The Greek–Romanian trading houses grew stronger towards the end of this period. Petru Luca, a merchant — perhaps a Romanianized Greek — who had moved from Oltenia to Szeben, maintained business relations with Greek traders in Trieste and Vienna. His business was taken over in 1771 by a son-in-law, Constantin Hagi-Pop, who was a Romanian from Oltenia. The founder of the Marcu trading house, in Szeben, probably came from Seatişte; he moved to Oltenia some time between 1718 and 1738, and then to Wallachia, before settling in Transylvania. One of his principal activities was the wholesale trade in wax, which he conducted in partnership with Greek and Armenian merchants from Brassó, Szeben, and Szászváros. Most of the wax was imported from Moldavia, Wallachia, and Oltenia, but he bought some in Transylvania as well; it was then exported by the Marcu firm and its partners to Trieste, Venice, Messina, and Naples. In 1769, they sold, in Venice alone, 22,080.66 forints's worth of wax. Their profit margin was in the order of 6–12 percent. In addition, the Marcu house traded in Viennese goods (including textiles, clothing, tablecloths, candlesticks, mirrors, paper, spices, and medicine), as well as goods from Venice and Trieste (coffee, sugar, sardines, rice, oil, alcoholic drinks, textiles, pearls and other luxuries, paper, and religious publications).

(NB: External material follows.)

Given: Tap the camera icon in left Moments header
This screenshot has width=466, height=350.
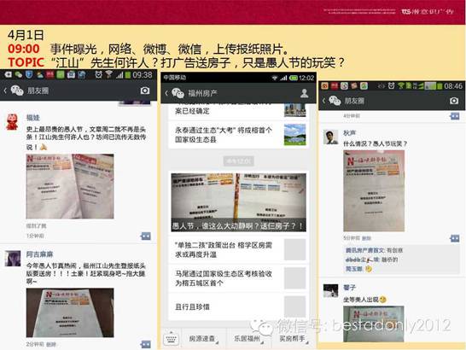Looking at the screenshot, I should [x=145, y=90].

The status of Transylvania's Jewish merchants was secured by privileges that had been granted by Gábor Bethlen. In this period, they remained a minor force among the merchant groups that were endowed with special legal status and existed on the periphery of the feudal orders. Their economic weight was reflected by their tax burden. In 1723, the estates imposed a tax levy of 500 Rhenish florins on the Armenians of Szamosújvár, 300 on those at Ebesfalva, 250 on the Greeks at Szeben, 100 on the Greeks at Brassó, 220 on the Bulgarians at Déva, and of only 80 florins on the Jews.